It’s common practice in television advertising to analyze viewing patterns by broad demographic slice, such as women 18-49. But for many local advertisers, these Nielsen-defined cohorts have little meaning. What auto dealers would really love, instead, is to know how many “car buyers” are watching a particular channel.
That’s one of the motivating factors behind the rising prominence of viewership data derived from cable set-top receivers that record granular, second-by-second tune-in patterns. By mashing detailed viewing data with third-party datasets that speak to buying behaviors, it’s possible to deliver advertisers a new sort of view into how their schedules are performing across the real end targets of TV campaigns – buyers.
The latest activity in the set-top data market comes from Virginia-based FourthWall Media, which announced it’s expanding the scope of its set-top data operation to give advertisers new looks into the makeup of audiences that see their TV spots. FourthWall established a new unit, MassiveData, that will offer up combinations of set-top viewing data with so-called “Big Data” overlays that produce highly detailed, analytical views of campaign exposure.
“They can look at both historical performance as well as predict future relevance of programming for any given audience segment, and optimize their strategy based on this information,” said Bill Feininger, the FourthWall SVP who has been named GM of the new unit.

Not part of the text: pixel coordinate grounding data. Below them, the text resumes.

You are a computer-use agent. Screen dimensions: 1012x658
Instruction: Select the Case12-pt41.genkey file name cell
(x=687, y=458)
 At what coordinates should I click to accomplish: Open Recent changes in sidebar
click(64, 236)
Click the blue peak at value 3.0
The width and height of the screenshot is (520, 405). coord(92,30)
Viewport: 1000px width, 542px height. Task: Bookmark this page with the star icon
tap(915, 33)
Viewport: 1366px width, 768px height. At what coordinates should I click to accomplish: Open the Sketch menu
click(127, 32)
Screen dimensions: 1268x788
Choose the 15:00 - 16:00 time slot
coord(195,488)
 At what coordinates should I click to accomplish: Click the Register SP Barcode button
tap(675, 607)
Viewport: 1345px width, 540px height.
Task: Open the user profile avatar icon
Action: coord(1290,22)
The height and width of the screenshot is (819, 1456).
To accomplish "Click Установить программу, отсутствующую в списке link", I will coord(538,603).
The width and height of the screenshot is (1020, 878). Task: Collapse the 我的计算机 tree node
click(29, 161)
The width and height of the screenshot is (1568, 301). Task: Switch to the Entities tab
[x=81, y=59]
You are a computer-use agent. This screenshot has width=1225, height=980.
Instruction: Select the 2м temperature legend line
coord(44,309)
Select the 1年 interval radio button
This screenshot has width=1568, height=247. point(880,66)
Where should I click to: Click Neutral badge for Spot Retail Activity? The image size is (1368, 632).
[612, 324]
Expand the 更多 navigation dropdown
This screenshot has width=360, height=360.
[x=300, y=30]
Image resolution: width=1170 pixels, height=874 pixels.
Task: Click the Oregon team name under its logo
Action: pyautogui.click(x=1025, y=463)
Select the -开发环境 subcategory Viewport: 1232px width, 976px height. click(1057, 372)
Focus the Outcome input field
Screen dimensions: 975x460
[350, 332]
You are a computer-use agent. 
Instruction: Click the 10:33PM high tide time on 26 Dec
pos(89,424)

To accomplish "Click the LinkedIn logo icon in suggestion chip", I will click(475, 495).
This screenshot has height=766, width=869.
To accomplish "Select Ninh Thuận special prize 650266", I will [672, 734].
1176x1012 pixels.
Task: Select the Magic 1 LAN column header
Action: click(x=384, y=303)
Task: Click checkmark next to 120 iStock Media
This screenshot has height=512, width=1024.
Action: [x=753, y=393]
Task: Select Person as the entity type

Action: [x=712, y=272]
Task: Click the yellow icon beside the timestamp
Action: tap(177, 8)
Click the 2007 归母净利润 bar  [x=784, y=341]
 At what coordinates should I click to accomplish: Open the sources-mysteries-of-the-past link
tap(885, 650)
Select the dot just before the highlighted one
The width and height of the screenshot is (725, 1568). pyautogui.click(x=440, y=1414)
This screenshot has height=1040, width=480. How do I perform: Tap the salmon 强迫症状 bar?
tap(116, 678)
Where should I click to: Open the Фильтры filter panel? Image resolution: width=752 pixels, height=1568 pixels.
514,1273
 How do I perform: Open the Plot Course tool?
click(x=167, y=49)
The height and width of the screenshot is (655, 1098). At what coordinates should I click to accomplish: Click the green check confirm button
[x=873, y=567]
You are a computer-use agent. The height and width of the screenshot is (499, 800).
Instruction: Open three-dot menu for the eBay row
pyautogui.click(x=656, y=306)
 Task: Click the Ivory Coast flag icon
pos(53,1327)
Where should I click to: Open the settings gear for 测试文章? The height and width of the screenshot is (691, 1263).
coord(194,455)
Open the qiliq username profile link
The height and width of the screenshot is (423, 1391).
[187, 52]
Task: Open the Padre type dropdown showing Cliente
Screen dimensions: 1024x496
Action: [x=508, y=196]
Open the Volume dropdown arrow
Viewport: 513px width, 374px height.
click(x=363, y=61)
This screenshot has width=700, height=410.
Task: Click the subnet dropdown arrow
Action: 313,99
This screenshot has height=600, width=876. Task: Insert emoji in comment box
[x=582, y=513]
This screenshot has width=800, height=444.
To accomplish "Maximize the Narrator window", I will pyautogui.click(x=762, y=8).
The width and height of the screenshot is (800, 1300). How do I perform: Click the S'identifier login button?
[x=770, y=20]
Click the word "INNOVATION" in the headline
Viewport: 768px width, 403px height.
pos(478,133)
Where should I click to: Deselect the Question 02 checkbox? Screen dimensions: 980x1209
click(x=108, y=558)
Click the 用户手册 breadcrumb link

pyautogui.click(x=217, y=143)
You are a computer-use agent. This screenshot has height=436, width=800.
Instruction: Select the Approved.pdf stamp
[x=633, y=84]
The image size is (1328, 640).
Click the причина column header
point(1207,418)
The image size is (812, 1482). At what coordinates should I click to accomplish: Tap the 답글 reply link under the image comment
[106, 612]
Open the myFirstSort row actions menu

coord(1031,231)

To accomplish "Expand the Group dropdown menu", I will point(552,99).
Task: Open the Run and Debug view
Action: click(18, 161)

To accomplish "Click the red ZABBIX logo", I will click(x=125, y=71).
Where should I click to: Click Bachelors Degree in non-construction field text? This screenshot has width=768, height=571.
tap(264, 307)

In the world of set-top measurement, FourthWall serves as a sort of bridge between cable companies and advertising research firms such as Kantar Media that purchase viewing data logged from constant monitoring of digital set-tops through a component of the cable industry’s interactive TV specification known as EBIF. FourthWall has deals in place with several cable companies that give it a look across roughly 1.3 million boxes. Among providers is Charter Communications Inc., which now makes viewing data from close to 3 million households available for third-party analysis. Charter is unusual among larger cable companies in that it licenses its set-top data to a variety of end-users. Others also collect set-top data, but use it mainly for internal analysis and to supplement purchased audience research.